(Stored data entries)

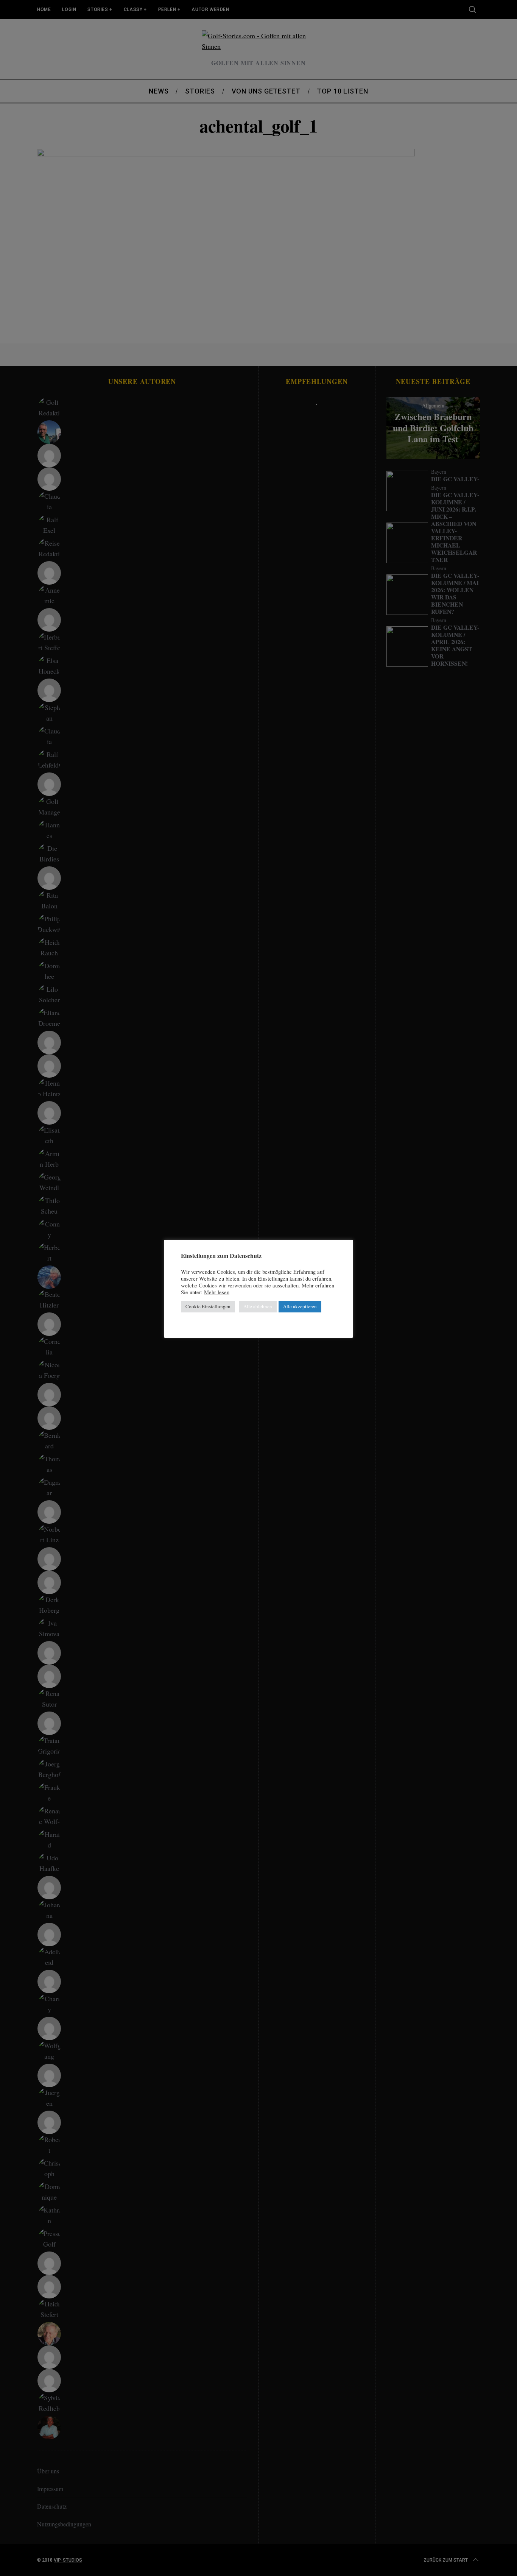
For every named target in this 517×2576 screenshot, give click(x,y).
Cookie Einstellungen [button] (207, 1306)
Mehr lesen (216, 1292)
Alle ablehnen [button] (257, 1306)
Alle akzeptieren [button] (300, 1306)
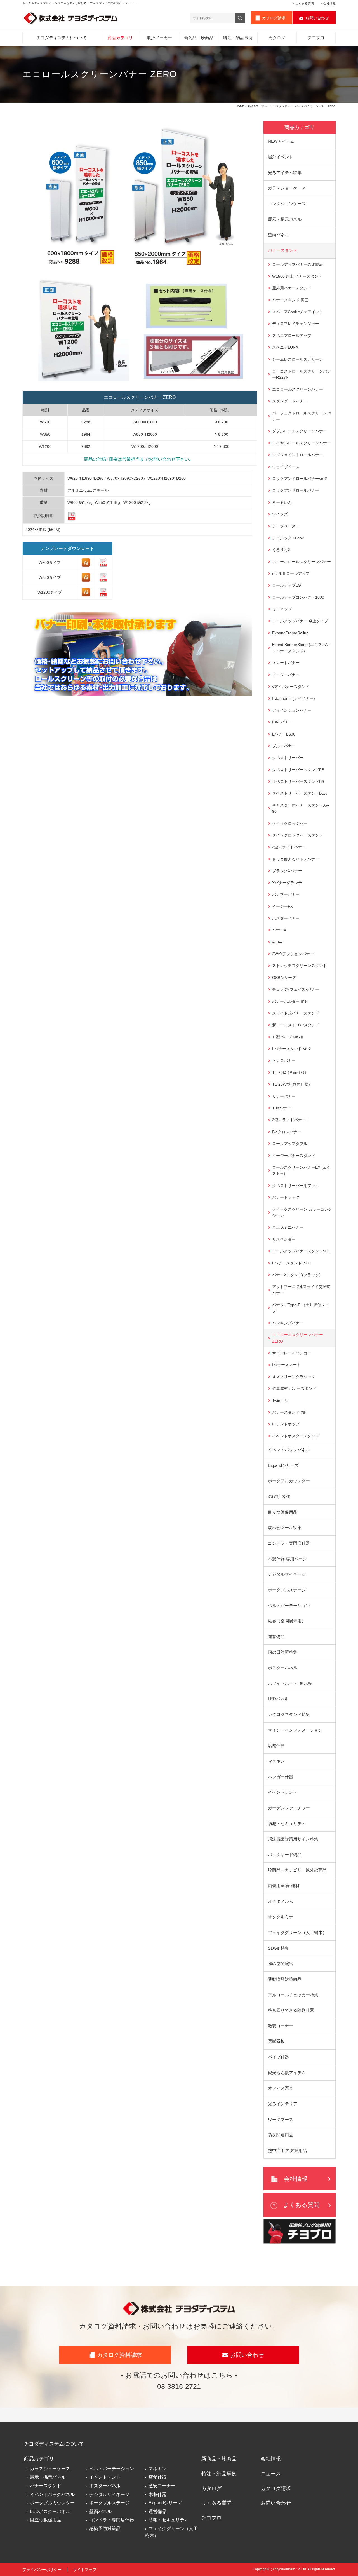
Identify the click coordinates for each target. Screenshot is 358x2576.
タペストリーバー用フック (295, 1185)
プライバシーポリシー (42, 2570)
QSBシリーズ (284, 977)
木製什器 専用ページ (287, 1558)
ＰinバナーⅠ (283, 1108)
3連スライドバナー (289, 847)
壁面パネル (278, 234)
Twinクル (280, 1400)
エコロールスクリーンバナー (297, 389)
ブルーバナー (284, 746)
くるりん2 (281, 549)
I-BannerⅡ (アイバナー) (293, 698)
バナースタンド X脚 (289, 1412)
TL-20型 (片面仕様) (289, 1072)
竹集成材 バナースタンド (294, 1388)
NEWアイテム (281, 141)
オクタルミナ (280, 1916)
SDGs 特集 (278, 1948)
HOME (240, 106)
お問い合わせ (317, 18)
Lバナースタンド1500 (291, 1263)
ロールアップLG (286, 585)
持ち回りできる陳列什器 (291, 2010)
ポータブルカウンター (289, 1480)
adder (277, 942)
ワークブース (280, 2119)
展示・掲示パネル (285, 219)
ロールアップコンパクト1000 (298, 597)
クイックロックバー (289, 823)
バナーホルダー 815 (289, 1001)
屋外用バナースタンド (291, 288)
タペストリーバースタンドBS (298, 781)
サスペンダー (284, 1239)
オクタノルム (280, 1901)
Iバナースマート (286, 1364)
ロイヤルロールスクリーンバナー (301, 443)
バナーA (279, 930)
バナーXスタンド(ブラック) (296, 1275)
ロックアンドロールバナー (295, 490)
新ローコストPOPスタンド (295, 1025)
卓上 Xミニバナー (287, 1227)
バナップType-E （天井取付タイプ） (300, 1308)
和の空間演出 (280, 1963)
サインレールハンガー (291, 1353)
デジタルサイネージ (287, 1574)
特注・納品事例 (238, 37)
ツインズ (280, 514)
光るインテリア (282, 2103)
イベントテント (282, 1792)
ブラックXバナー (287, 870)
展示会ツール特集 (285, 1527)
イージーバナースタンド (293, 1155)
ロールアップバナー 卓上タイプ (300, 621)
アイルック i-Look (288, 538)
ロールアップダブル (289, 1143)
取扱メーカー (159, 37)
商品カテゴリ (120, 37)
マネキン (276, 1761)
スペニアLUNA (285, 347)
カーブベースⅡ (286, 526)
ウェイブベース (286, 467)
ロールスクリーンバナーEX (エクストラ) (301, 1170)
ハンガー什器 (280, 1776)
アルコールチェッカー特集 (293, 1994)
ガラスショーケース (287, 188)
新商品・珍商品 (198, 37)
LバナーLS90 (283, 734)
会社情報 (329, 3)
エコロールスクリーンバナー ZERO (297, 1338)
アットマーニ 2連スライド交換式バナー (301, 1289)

_Exercise prompt_. Word for word, restate the lines above from the first through the one that contains "タペストリーバー用フック (295, 1185)", and exclude all pictures.

_Output for this task_.
For every named target in this 517×2576 screenshot, give click(x,y).
Cookie Einstellungen [button] (207, 1306)
Mehr lesen (216, 1292)
Alle ablehnen [button] (257, 1306)
Alle akzeptieren [button] (300, 1306)
Identify the click coordinates for each target. Screenshot is 358x2576.
タペストリーバー用フック (295, 1185)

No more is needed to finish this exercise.